CommonFutureatl

CommonFutureatl

Two rock stars, one national championship

By David Pendered

Au. 18 – Two rock stars of women’s match racing prepare to face off this weekend in the legacy-rich waters of Oyster Bay, off New York’s Long Island Sound, in a regatta celebrating its 20th anniversary as the nation’s governing body of sailing seeks to infuse more equity into the sport.

Nicole Breault is ranked No. 1 in the U.S. and third in the world standings of women’s match racing. Allie Blecher is ranked No. 2 in the U.S. and eleventh in the world. A total of 10 boats are in this weekend’s regatta and sizing up the two frontrunners now based in California.

Skipper Nicole Breault (rear, wearing white hat) hopes to win her fifth national title in this weekend’s U.S. Women’s Match Racing Championship. (Credit: U.S. Sailing, Mark Albertazzi. 2021).

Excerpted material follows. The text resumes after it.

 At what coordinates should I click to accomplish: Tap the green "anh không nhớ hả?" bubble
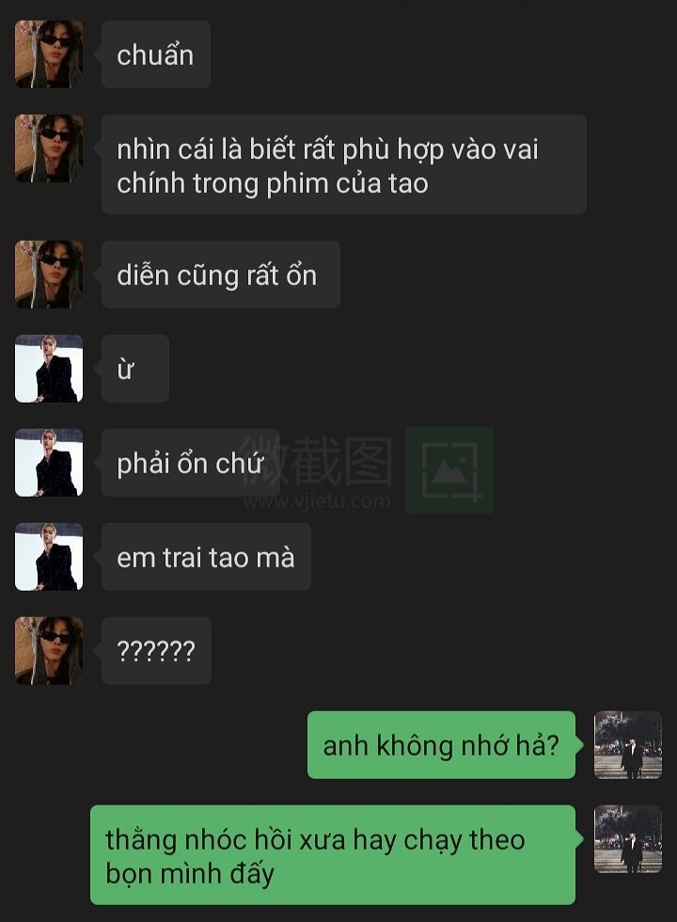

Breault is the defending national champion who seeks to claim her fifth title in the U.S. Women’s Match Racing Championship. Blecher is racing to add a second national championship to the one she won in 2019 – a year Breault didn’t campaign in the WMRC regatta.

If women’s sailboat racing had the sponsorship, marketing and following of women’s tennis, this weekend’s event may have garnered promoted viewership of a match between tennis icons Serena Williams and Maria Sharapova.

As it is, the regatta has garnered a bit of attention within the sailing universe. And it does have two national sponsors: Gill, an outdoor apparel company specializing in clothing for sailing, fishing and paddling; and Regatta Premium Craft Mixers, whose products don’t require description.

Match racing is a high-drama format that leaves little room for error in any aspect of seamanship – tactics, sail handling and balancing a 23-foot keelboat for maximum speed to name a few.

The boat that wins the start and holds the right-hand side of the racecourse often wins the race. Except, of course, when the skipper of the trailing boat rounds the windward mark within a boat length or three, and the crew of the trailing boat handles sails masterfully so that their vessel takes the lead on the downwind leg.

All these feats are true in other categories. But the boat-on-boat aspect of match racing makes it a great spectator sport.

This drama is to unfold as the nation’s governing body for the sport is trying to plot a course to a future where sailboat racing is not viewed like polo – a sport for kings and the moneyed few.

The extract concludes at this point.